§ **CONSIGNE**
Restituez mot pour mot le passage de l'extrait du document en commençant à « De plus, le » et en terminant à « est donc retenu. ».

§ **EXTRAIT DU DOCUMENT**
---------------

De plus, le Conseil constate que les informations ont été publiées sans une mise en perspective suffisante pour bien comprendre l’ampleur du phénomène observé et pour bien saisir la participation respective des différents groupes de travailleurs de la fonction publique. Sans ces informations, le risque de déformation de la réalité et de généralisation devenait excessif. Le grief pour manque d’équilibre et pour généralisation est donc retenu.
Grief 2 : titre sensationnaliste
Le plaignant déplore le fait que le journaliste use de sensationnalisme dans le titre suivant : « Factures gargantuesques – Comme des rois ». Selon lui, M. Hébert laisserait sous-entendre que les fonctionnaires vivent comme des rois.

---------------

§ **DONNÉES FOURNIES**
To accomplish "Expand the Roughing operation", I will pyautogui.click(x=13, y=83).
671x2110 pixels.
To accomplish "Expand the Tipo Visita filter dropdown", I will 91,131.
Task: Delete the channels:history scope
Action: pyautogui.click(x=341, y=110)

---------------

§ **RÉPONSE**
De plus, le Conseil constate que les informations ont été publiées sans une mise en perspective suffisante pour bien comprendre l’ampleur du phénomène observé et pour bien saisir la participation respective des différents groupes de travailleurs de la fonction publique. Sans ces informations, le risque de déformation de la réalité et de généralisation devenait excessif. Le grief pour manque d’équilibre et pour généralisation est donc retenu.